Mounting EVS vibrator to the inductor casing - Vibrator brackets/clamps that can be bolted or welded to the inductor case are used. Bolt-on brackets are preferred because they are removable and can be mounted to multiple locations. The mounting locations depend upon inductor size, inductor geometry, channel form composition, and refractory density. Other factors, such as water jacket locations and other obstacles, will limit mounting locations.

The EVS vibrator may also be attached to a metal melt-in channel form. This has been done for larger installations to ensure refractory compaction between the channel form and bushing(s).

Vibration sequence

1. Attach the vibrator to the mounting bracket.
2. Operate the vibrator in de-air mode (forward rotation) at 60 Hz (3,600 rpm) for five minutes.
3. Continuously add material during vibration as the refractory settles.
4. Operate in reverse direction at minimum 75 Hz (4,600 rpm) and maximum 108 Hz (6,500 rpm) for five minutes for the compaction sequence. Refractory may be added during the compaction sequence, too.
5. If required, move the vibrator to next mounting location, and repeat steps 2 through and 4.

Prior to beginning the vibration process, the dry vibratable refractory is added in one continuous layer to fill the inductor volume. A temporary baffle may be used to over fill the inductor.

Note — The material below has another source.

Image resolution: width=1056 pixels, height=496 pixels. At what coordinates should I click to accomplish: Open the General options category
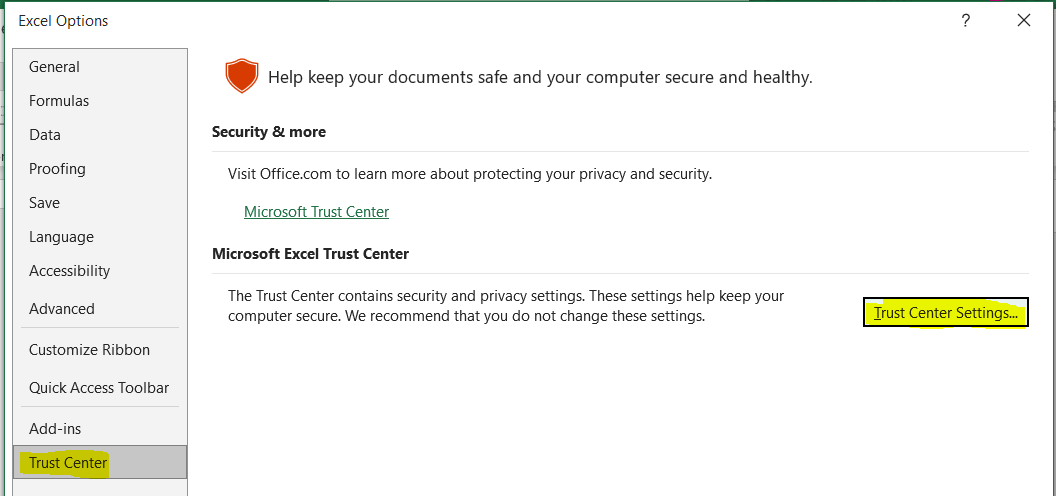[x=55, y=67]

During vibration, the dry vibratable refractory is de-aired first, and then compacted. The de-air function is obtained when operating the vibrator in the high-weight setting at lower frequency. After the de-airing cycle is complete, the compaction cycle begins by operating the vibrator in the reverse direction, which is a lower weight setting and higher frequency. This task can be done by automatic program or by manual operation.

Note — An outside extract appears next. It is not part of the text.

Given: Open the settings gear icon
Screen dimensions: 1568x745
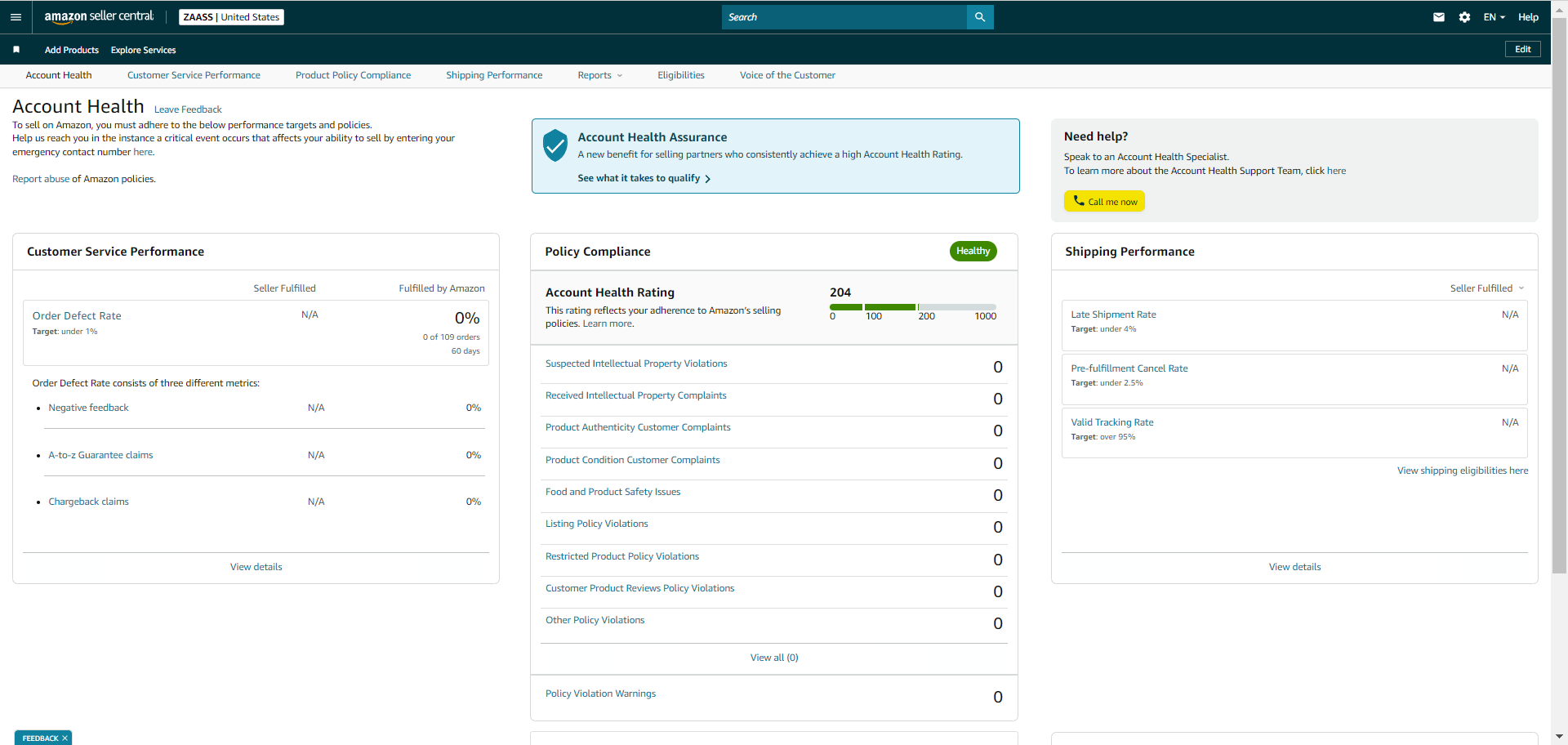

The photo series on page 30 illustrates the de-air sequence; compare the photo of the de-airing process with the refractory illustrated "before vibration". During the two-stage vibration sequence, the vibration frequency may also be monitored during each vibration stage through the output of the control panel display, or through the use of the Vibra-Tak vibration tachometer. Readings should be at least 3,000 VPM (50 Hz) in the forward direction and 4,600 VPM (75 Hz) in the reverse direction.

After vibration, the vibrators are removed from the inductor casing along with the temporary inductor alignment rig/metal baffles. The excess dry vibratable refractory is removed and the level of the refractory should match the inductor casing flange, or be below the inductor casing flange in preparation for the wet capping material. Now, the inductor refractory face is ready for surface treatment and attachment to the furnace uppercase.

Inductor applications

The EVS has been used to install dry vibratable refractory for both ferrous and nonferrous applications. In either case, the installation procedure is essentially the same as refractories of similar densities are used for most applications. The only difference concerns silica-based refractories used in some nonferrous applications. The main difference between the refractories used in these applications are bonding agents and other compounds to improve performance.

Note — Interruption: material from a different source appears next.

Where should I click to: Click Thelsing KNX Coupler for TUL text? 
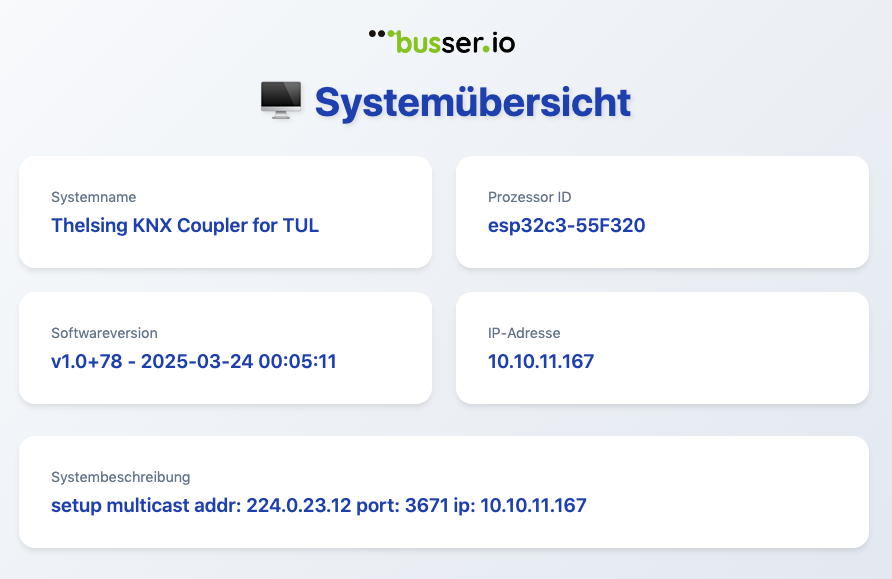(x=185, y=225)
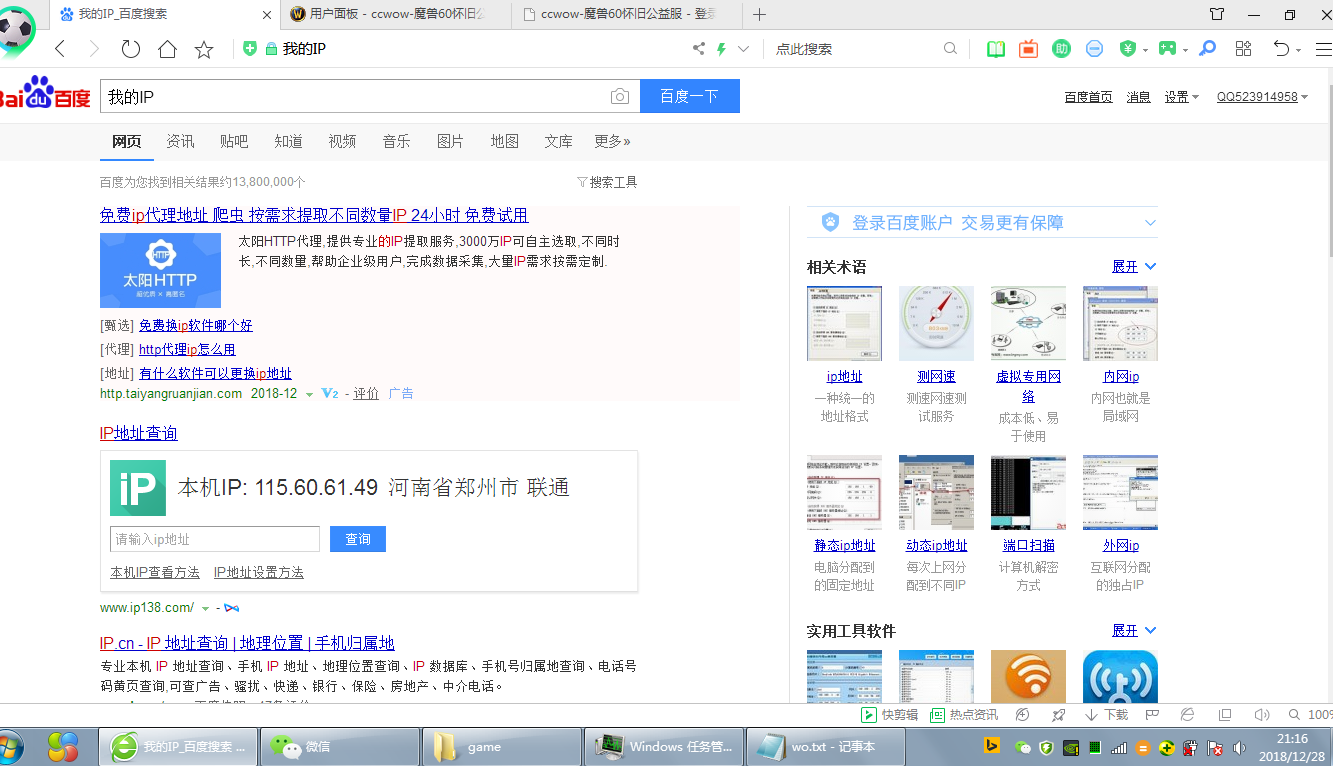Go to the browser home page icon
Screen dimensions: 1333x766
pos(167,49)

All ferrous foundry applications, as well as most nonferrous foundry applications, use a metal melt-in channel form. This presents an additional EVS vibrator attachment site for larger inductor cases. Vibration energy is transferred to the areas between the channel form and bushing(s) when attached to the channel form assembly. Excellent results have been obtained for inductors requiring more than 3,500 kg (7,700 lb) of refractory and for inductors requiring as little as 500 kg (1,100 lb).

EVS installations for inductors with wooden channel loop forms have been successful. The primary requirement is ensuring the wooden loop form is securely attached. Wooden loop forms are used for aluminum alloy, zinc alloy and many copper alloy applications.